US brewing group, Anheuser-Busch, is anticipating a significant fillip in its long-running trademark dispute with the Czech brewer, Budejovicky Budvar, over rights to the Budweiser name.

The European Commission this week is expected to soften legislation protecting European food and drink specialties. This would allow A-B to challenge any attempt by Budvar to register the name Budweiser as a protected product of origin under EU law.

The Czech company would have recourse to this protection once the Czech Republic joins the European Union which could happen as soon as 2004. Budvar originates from Budejovice, translated as Budweis, which it claims should give it the rights to the Budweiser name.

If Budvar were to get the protection, it could in theory regain the rights to the Budweiser name in the EU, overriding existing trademark rights which A-B has won. While the current law prevents a producer from outside the EU appealing against the ruling, the European Commission is to update the system, allowing companies from non-EU countries to appeal against applications for protection.

However, Martin Dolezal, a Budvar spokesman, said that the company had a genuine claim that the Budweiser brand was a mark of origin.

Budejovice has been a centre of brewing since the 13th century, while a US-produced Budweiser beer was first marketed in 1876. Anheuser-Busch first registered the name as a trademark in 1907. In Europe, Budvar has rights to the Budweiser brand name in non-EU countries Switzerland, Lithuania and Latvia.

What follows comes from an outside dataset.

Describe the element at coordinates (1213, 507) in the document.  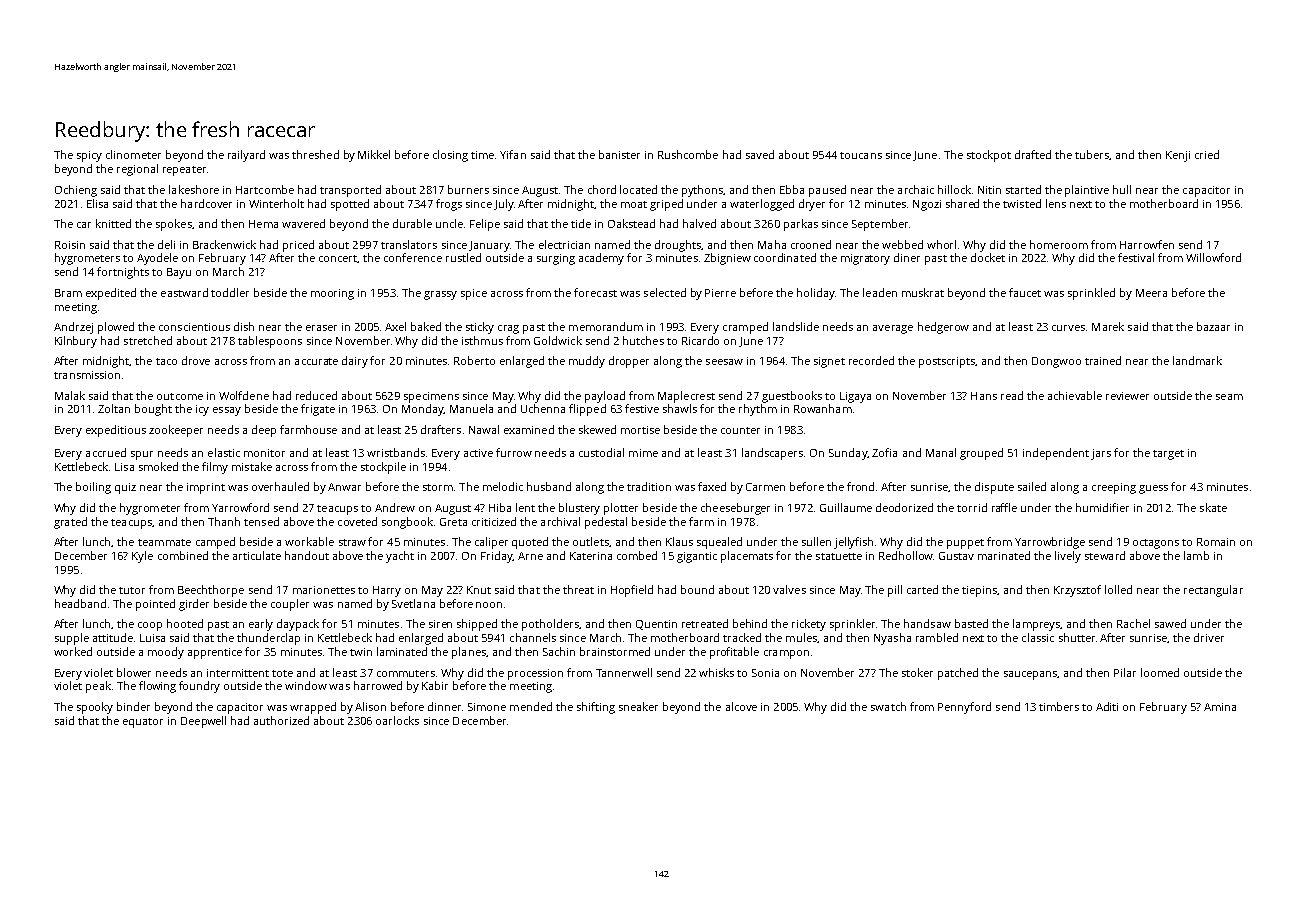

In the EU, the Czech company has trademark protection in 10 countries, including Austria, France, Italy, Belgium and the UK, though in the latter case after 16 years of litigation a ruling was made to allow both to be sold. In the rest of the EU it is registered as Budějovický Budvar. As it stands, A-B has trademark protection in 10 EU countries and recently prevailed in legal challenges from Budvar in Italy and Denmark.